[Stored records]
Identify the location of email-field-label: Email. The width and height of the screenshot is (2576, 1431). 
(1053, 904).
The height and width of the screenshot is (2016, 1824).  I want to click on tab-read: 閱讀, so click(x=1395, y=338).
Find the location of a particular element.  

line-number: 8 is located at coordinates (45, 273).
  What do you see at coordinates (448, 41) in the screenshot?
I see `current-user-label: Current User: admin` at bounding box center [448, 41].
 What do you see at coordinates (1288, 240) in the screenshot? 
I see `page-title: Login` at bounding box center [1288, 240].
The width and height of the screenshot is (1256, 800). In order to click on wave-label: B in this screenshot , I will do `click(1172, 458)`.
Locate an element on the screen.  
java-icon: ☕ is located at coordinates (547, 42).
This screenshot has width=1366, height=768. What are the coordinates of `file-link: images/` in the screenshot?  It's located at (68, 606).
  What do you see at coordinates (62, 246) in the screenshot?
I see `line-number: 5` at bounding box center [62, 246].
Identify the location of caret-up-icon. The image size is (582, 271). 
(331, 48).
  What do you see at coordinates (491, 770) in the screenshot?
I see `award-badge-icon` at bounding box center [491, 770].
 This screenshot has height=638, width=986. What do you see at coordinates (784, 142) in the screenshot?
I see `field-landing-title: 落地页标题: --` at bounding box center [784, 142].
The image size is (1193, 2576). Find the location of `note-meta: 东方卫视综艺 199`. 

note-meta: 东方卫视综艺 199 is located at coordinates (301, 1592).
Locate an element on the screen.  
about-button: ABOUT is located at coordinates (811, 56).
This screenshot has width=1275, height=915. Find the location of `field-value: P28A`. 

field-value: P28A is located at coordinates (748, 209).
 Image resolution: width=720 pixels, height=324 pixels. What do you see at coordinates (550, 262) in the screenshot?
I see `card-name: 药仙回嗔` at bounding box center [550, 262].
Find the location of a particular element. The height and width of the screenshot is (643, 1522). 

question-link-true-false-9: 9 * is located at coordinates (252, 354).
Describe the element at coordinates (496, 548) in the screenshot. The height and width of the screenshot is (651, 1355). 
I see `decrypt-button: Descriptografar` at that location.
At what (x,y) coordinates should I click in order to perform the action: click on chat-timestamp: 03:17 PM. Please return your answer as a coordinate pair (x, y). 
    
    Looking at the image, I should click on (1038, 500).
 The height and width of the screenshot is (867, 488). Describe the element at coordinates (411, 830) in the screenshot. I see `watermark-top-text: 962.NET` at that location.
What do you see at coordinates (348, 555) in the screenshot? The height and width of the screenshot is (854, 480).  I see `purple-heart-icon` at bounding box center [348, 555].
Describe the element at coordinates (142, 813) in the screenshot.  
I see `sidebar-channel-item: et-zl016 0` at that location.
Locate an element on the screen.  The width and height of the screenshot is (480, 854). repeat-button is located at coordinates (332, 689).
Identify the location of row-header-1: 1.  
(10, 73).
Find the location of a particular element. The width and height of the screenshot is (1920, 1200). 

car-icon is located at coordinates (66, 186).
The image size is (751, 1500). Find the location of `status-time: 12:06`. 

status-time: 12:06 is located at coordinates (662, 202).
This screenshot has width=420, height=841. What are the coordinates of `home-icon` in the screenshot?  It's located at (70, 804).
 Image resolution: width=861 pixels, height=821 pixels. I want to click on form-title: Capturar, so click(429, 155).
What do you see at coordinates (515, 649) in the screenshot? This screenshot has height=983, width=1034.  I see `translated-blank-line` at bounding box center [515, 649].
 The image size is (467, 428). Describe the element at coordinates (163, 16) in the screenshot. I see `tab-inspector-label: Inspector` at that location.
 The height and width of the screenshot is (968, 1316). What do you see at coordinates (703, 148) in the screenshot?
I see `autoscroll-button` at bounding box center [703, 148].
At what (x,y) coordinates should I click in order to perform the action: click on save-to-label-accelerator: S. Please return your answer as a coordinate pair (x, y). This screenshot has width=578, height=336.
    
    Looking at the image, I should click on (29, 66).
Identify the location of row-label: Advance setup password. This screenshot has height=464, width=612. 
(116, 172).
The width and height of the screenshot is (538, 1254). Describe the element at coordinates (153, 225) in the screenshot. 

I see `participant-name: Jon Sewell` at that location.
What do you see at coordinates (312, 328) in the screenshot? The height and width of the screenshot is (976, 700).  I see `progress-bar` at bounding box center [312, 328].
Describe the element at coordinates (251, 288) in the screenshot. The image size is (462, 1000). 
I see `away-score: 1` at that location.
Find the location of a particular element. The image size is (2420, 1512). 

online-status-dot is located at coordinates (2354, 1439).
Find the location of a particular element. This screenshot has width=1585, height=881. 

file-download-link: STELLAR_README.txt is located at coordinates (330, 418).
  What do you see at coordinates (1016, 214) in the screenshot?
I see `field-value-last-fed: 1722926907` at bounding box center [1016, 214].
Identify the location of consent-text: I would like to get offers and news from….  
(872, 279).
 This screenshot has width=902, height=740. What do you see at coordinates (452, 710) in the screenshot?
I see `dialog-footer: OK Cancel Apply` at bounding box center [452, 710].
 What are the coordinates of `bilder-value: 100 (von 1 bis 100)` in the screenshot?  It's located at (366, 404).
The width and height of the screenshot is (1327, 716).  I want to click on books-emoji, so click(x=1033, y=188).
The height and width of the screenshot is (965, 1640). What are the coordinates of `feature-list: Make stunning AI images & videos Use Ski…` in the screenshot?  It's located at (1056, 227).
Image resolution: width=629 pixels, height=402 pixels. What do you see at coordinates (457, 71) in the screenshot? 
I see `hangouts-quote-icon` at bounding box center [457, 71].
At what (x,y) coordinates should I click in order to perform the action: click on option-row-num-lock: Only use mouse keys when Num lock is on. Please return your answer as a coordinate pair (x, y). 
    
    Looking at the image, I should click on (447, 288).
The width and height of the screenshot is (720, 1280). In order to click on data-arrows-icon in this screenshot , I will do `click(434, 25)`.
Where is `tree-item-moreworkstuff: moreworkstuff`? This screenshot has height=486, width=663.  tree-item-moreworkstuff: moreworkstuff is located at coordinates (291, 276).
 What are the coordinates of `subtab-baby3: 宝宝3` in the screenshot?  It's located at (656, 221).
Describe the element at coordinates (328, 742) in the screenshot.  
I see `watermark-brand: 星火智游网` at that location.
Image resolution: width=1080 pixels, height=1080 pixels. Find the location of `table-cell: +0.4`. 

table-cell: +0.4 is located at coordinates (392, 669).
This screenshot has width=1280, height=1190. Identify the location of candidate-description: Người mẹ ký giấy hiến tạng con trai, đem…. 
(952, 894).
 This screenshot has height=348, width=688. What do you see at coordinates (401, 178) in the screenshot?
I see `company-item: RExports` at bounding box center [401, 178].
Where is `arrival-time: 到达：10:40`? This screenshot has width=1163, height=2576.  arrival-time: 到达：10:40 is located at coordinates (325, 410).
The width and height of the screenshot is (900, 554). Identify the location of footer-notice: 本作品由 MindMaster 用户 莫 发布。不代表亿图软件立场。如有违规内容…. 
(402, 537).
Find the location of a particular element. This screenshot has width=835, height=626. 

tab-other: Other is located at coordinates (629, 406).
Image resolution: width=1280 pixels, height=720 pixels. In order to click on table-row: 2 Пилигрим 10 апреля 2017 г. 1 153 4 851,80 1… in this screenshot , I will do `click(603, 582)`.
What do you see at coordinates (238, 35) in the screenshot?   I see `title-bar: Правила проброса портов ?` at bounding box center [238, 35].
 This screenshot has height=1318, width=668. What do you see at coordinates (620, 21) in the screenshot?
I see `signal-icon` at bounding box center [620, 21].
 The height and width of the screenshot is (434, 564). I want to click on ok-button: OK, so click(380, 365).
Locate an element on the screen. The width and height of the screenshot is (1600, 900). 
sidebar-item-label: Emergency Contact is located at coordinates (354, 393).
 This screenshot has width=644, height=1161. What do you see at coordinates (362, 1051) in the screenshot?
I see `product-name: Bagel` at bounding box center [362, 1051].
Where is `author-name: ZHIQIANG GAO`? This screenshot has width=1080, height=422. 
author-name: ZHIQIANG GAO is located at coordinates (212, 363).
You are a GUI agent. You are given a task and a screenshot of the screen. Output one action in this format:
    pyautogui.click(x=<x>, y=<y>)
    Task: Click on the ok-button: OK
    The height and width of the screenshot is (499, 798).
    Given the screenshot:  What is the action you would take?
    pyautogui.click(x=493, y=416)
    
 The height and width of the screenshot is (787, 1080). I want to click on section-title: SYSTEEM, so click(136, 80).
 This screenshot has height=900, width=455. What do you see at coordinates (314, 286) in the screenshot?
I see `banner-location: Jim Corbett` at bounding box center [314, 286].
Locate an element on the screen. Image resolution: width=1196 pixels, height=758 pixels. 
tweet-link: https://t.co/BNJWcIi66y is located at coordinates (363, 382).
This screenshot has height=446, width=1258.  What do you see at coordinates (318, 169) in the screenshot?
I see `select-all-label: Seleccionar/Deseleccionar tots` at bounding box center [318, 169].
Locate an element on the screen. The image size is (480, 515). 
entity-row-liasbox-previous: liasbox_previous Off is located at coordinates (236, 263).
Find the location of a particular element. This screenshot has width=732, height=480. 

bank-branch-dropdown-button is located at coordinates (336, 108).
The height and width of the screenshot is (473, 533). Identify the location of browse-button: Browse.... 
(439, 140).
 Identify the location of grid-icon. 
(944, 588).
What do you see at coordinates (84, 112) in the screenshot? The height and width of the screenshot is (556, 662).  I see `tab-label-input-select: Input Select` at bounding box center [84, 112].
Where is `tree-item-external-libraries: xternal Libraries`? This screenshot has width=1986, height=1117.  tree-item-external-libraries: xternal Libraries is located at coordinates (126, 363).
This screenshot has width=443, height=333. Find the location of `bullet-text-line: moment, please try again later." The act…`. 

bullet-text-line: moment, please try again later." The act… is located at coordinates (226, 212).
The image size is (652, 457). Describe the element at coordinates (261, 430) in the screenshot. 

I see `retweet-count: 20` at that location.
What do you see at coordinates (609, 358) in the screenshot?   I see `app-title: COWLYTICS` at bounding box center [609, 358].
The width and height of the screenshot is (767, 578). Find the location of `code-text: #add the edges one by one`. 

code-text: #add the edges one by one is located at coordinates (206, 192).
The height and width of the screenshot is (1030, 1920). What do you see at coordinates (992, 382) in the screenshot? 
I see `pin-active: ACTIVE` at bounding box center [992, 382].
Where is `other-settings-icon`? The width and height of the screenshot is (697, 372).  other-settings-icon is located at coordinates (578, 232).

→ PROBLEM REQUIREMENTS: Copy out the entries above unchanged, from the line containing "has width=578, height=336." through the line containing "online-status-dot is located", and nothing more.

→ RESULT:
At what (x,y) coordinates should I click in order to perform the action: click on save-to-label-accelerator: S. Please return your answer as a coordinate pair (x, y). This screenshot has width=578, height=336.
    
    Looking at the image, I should click on (29, 66).
Identify the location of row-label: Advance setup password. This screenshot has height=464, width=612. 
(116, 172).
The width and height of the screenshot is (538, 1254). Describe the element at coordinates (153, 225) in the screenshot. 

I see `participant-name: Jon Sewell` at that location.
What do you see at coordinates (312, 328) in the screenshot? The height and width of the screenshot is (976, 700).  I see `progress-bar` at bounding box center [312, 328].
Describe the element at coordinates (251, 288) in the screenshot. The image size is (462, 1000). 
I see `away-score: 1` at that location.
Find the location of a particular element. The image size is (2420, 1512). 

online-status-dot is located at coordinates (2354, 1439).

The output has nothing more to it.